Judat and his group’s departure was the third stage of mass resignations.
The first was when its secretary-general Sylvester Entri, who is the Marudi assemblyperson was sacked from the party in October last year for gross indiscipline. Several hundreds of Entri’s supporters in Marudi also subsquently resigned.
And the third stage was when three other assemblypersons namely Peter Nansian (Tasik Biru), Rosey Yunus (Bekenu) and Paulus Gumbang (Batu Danau) and their supporter left the party one month later as a result of Entri’s expulsion.
Also leaving the party were the MP for Mas Gading, Tiki Lafe, and his supporters.
Now after five Dewan Undangan Negeri (DUN) members resigned or were expelled, Mawan is the only state assemblyperson left behind. The party has three MPs remaining, namely Jelaing Mersat (Saratok), Jacob Sagan Dunggau (Baram) and Tiong King Sing (Bintulu), after Tiki left.

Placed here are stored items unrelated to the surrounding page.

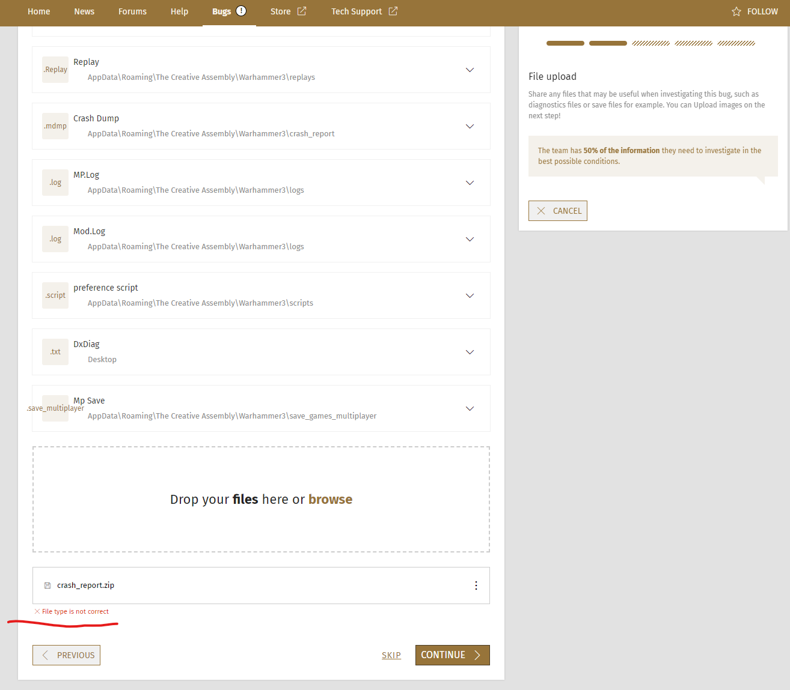Click the Bugs alert exclamation icon
Screen dimensions: 790x690
point(241,11)

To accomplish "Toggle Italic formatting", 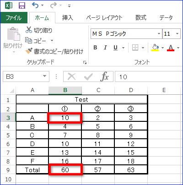I will click(105, 48).
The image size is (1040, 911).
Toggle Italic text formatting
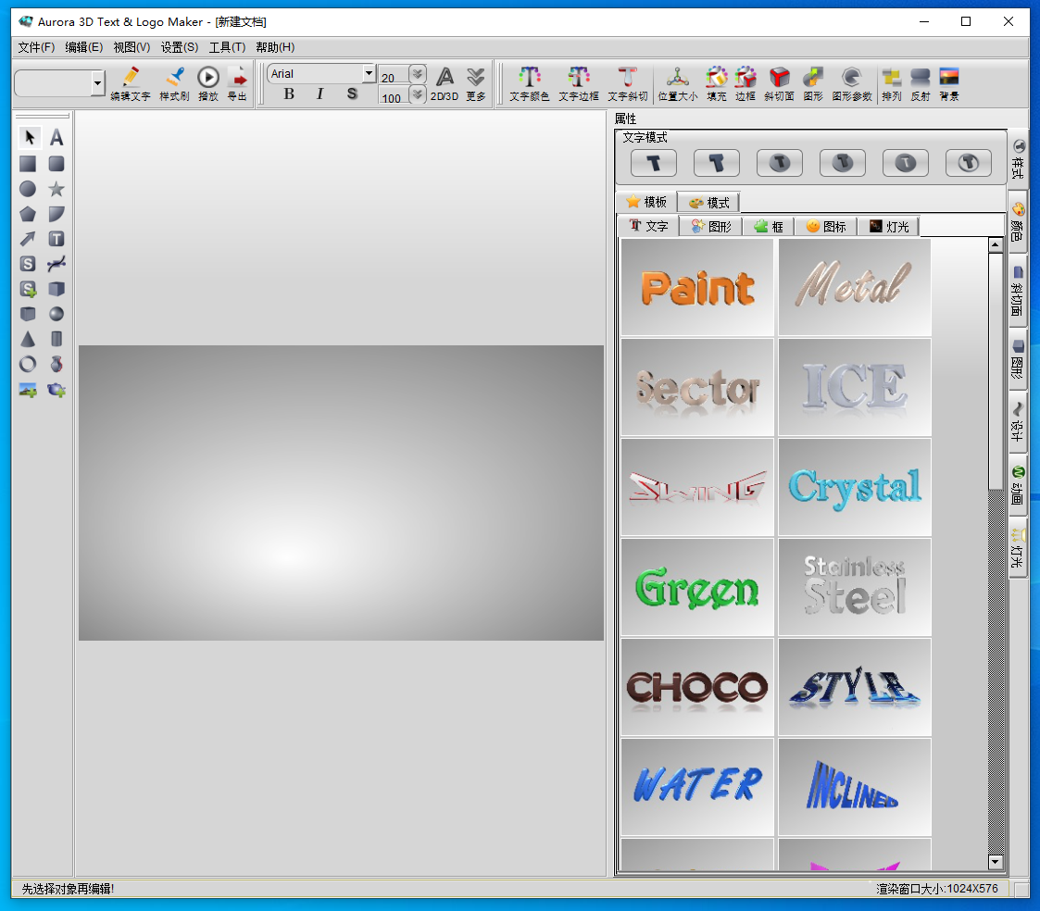pos(320,94)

While the five ex-SPDP leaders, popularly known as ‘G5’, have now formed ‘Kelab BN Sarawak’, Judat is now a senior vice-president of the newly registered Sarawak Workers Party led by Larry Sng, the former Pelagus assemblyperson.
‘Kelab BN Sarawak an insult to BN’
With the departure of these senior leaders from the party, Mawan is not only fighting for his dignity and respect, he is also fighting to keep the party from disintegration.

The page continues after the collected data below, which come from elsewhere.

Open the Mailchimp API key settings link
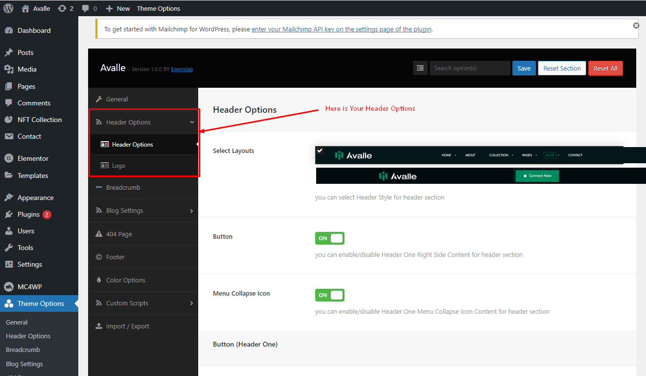The image size is (646, 376). click(x=342, y=29)
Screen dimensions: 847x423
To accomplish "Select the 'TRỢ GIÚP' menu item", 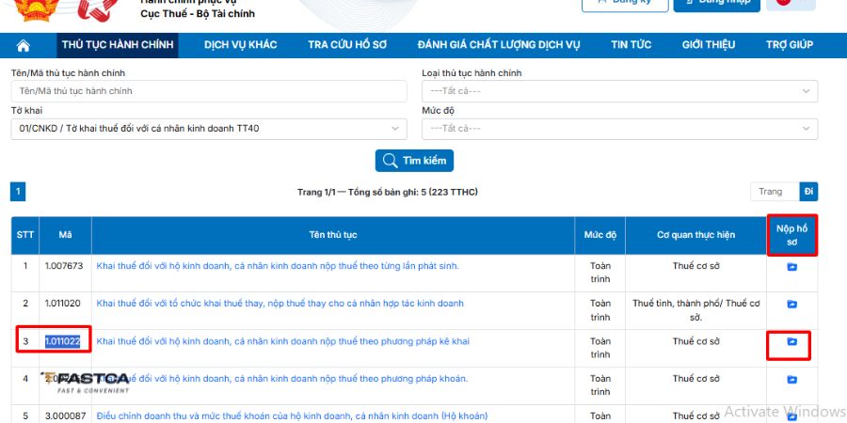I will click(x=789, y=45).
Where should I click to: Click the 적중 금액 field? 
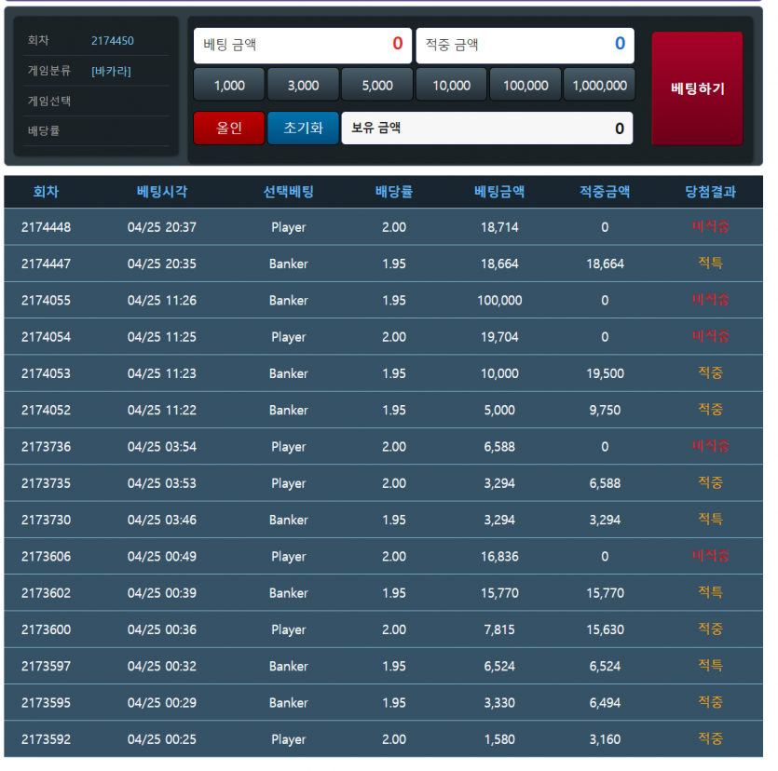tap(525, 45)
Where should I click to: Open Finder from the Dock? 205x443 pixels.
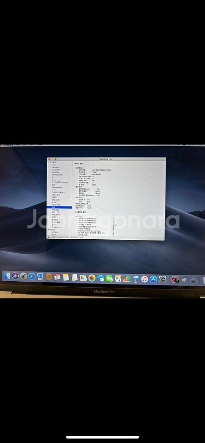7,276
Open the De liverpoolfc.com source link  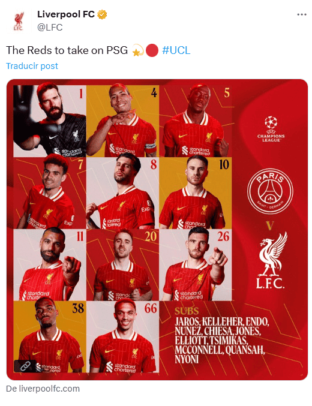click(x=43, y=389)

He saw the ‘incident’ during the birthday do of the Yang Dipertua Negeri Tun Abang Muhammad in Miri on Sept 8 as a deliberate attempt to ridicule and undermine his party.
There, he had become angry when he saw a delegation of his ex-SPDP leaders and members under the banner of ‘Kelab BN Sarawak’ (KBNS) standing side by side with a delegation from his party during the birthday parade.
What made him angry was that although the KBNS was an alleged illegal organisation, it was allowed by the event organisers not only to take part in the parade, but was also arranged to stand side by side with the SPDP delegation.
In a press conference, Mawan expressed the seriousness and the implication of the presence of the self-proclaimed ‘Kelab BN Sarawak’ delegation in the parade.
“As a component member of BN, we view this seriously. We view their inclusion as an insult and ridicule to the BN. They have undermined the very principle of BN solidarity.
“We found such public display of arrogance to BN and our party, unacceptable,” he said, and questioned the event organiser in allowing this act of sabotage to the BN spirit of solidarity to happen.
“It is very perplexing, very disturbing and intolerable,” he added.
“We seek an immediate explanation from the event organiser and the State BN secretary-general for allowing the group’s participation in a prestigious state event,” Mawan said, pointing out that he wanted the police and Registrar of Societies (ROS) to investigate.
While his outburst is understandable, but there nothing much he can do about it. The presence of the members of KBNS has the sanction of Chief Minister Abdul Taib Mahmud and Abang Johari Tun Openg, who is chairman of the birthday celebrations and Housing and Tourism minister.
Moreover, the KBNS leaders are not only the ordinary elected representatives, some of whom are assistant ministers and chairmen of government-linked companies, but they are also known as ‘PBB (Parti Pesaka-Bumiputra Bersatu Sarawak) men’. As such they have the right to attend Salahuddin’s function.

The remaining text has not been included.